Sex matters in life, language and law

“It couldn’t be worse,” the Women’s Rights Party says on the release today of the New Zealand Law Commission Report ‘Ia Tangata’ recommending to the Government that “gender identity or its equivalents in the cultures of the person” (which the report suggests should be defined to include gender expression); and “having an innate variation of sex characteristics” be included as prohibited grounds against discrimination in the Human Rights Act 1993.

New Zealand Law Commission and Women's Rights

Ms Ovens says the Law Commission Report doesn’t stop there. “The Commission is recommending changes to most of the 19 existing exceptions in the Human Rights Act that currently allow people to be treated differently based on their sex, such as sports, changing facilities and toilets, or shared accommodation. See table from the Report below.

The Law Commission’s recommendations include amending some of the exceptions to clarify that the provisions do not allow people to be excluded from spaces that match their ‘gender identity’. This would include toilets and changing facilities, women’s refuges and rape crisis centres, and women’s prisons.

In addition, the Law Commission is recommending that some exceptions be amended to clarify that they allow for differences of treatment based on a person’s gender identity or their sex characteristics. The Commission is suggesting new legal tests that should be met before this happens, e.g. holding a course or counselling on highly personal matters, such as sexual abuse and violence.

The Law Commission also made some suggestions about how to make some language in the Human Rights Act ‘gender neutral’. The Women’s Rights Party is concerned this will reinforce the erasure of the word ‘women’ from women’s health services such as maternity services.

“When it comes to women’s rights, sex matters,” Ms Ovens says. That is because, in addition to ‘sex’ being a prohibited ground in terms of discrimination in the Human Rights Act 1993, the exceptions in the Act that allow positive discrimination to protect women and girls on the basis of sex were included in the Human Rights Act for good reason – to protect women’s and girls’ privacy and dignity and that of their clients, and in some cases such as women’s sports, for safety and fairness.
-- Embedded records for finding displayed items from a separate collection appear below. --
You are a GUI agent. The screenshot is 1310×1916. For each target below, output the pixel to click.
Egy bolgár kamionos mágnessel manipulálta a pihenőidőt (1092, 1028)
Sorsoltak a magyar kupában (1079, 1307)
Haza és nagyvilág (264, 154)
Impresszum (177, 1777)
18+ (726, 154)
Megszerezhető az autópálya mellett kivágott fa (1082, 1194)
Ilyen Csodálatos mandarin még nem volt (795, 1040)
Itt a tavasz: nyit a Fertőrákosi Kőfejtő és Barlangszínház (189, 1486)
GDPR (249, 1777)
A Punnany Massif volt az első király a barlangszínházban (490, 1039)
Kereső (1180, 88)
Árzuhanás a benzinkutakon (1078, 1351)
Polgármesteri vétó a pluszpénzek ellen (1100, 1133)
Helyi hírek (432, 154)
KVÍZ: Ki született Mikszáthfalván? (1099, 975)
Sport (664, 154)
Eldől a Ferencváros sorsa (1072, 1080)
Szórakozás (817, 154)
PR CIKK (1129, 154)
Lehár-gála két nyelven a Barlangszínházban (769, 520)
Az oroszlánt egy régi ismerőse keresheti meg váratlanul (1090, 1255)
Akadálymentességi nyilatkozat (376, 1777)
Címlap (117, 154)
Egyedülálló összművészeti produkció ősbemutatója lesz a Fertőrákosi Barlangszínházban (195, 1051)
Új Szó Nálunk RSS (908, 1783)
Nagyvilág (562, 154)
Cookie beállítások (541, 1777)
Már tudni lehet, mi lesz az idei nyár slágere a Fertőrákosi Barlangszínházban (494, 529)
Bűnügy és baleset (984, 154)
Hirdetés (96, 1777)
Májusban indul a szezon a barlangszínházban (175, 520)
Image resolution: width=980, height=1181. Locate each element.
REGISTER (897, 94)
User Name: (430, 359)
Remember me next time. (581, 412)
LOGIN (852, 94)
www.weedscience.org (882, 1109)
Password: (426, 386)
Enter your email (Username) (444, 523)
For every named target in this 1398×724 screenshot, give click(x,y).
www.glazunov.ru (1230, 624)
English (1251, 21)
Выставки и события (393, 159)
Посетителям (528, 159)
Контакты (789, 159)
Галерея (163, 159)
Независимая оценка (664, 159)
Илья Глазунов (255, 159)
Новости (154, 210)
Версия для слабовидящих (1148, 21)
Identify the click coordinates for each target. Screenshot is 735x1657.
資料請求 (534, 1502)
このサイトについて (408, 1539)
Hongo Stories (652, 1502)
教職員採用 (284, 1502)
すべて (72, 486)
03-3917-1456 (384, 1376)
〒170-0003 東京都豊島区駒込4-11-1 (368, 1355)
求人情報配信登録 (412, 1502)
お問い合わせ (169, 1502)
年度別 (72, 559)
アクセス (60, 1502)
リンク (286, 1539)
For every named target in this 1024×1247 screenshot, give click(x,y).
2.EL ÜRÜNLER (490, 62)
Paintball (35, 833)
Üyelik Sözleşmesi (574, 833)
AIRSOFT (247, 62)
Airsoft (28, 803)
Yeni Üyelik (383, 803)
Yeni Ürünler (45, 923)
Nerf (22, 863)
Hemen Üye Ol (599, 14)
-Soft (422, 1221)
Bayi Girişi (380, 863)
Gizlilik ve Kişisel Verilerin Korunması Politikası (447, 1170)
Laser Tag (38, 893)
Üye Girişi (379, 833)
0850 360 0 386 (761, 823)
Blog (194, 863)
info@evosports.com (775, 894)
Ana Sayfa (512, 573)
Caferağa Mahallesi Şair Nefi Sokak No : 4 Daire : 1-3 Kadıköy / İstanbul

The sex-based exceptions also provide for men and boys (e.g. men-only hostels).

When the Human Rights Act was drawn up in 1993 to comply with the Convention for the Elimination of Discrimination Against Women (CEDAW), it was understood that ‘sex’ meant women and men.

In fact, as Ms Ovens says: “If ‘sex’ is to be conflated with ‘gender identity’, the sex-based exceptions that currently protect women’s single-sex spaces and women’s sports, among other sex-based rights are meaningless.

“Sexual orientation, referring to same-sex attraction or opposite sex attraction, is also meaningless if it doesn’t refer to biological sex.”

The Australian Labor Government under Julia Gillard removed the definition of ‘sex’ in terms of men and women from the Australian Sex Discrimination Act, and replaced it with ‘gender’. As a result, lesbians in Australia are not allowed to have lesbian-only events or get-togethers, including social media groups. It was on this basis that Roxanne Tickle, a man who identifies as a woman, was able to win his case against Sall Grover’s app for women and girls only, a case that was recently appealed in the Australian Federal Court.

When she is touring New Zealand in late October, ‘Sex Matters’ director and author Helen Joyce will be talking about the UK Supreme Court decision clarifying that “sex” in the UK Equality Act 2010 (the equivalent of our Human Rights Act) means biological sex, male or female, not sex self-ID or paperwork. This ruling should roll into policies that should now be using this definition.

“It seems some UK organisations are having trouble getting their heads around this!” Jill Ovens says.

The Women’s Rights Party is part of a global campaign by women to defend sex-based rights that were put in place to protect women and children. 

“Not one section of the community has escaped unscathed from the social engineering project referred to as ‘trans rights activism’,” Ms Ovens says. “Every week I report on our activities to our sister organisation, the Women’s Declaration International, with activists from around the world. The push to run roughshod over women’s sex-based rights is common throughout the Western democracies.”

Just yesterday, Ms Ovens reported on the Law Commission’s report on adding gender identity and expression into the Human Rights Act, which we were expecting to be released any day. In fact, the Law Commission Report has been in the hands of Minister of Justice Paul Goldsmith since 11 August. The Cabinet of the Coalition Government will be deciding whether to act on its recommendations, which would result in a Bill to amend the current Act, and presumably a Select Committee process allowing ‘the people’ to have their say. 

“It will be interesting to see how NZ First reacts to the recommendations, given its pre-Election promise to defend women’s spaces and women’s sports,” Jill Ovens says.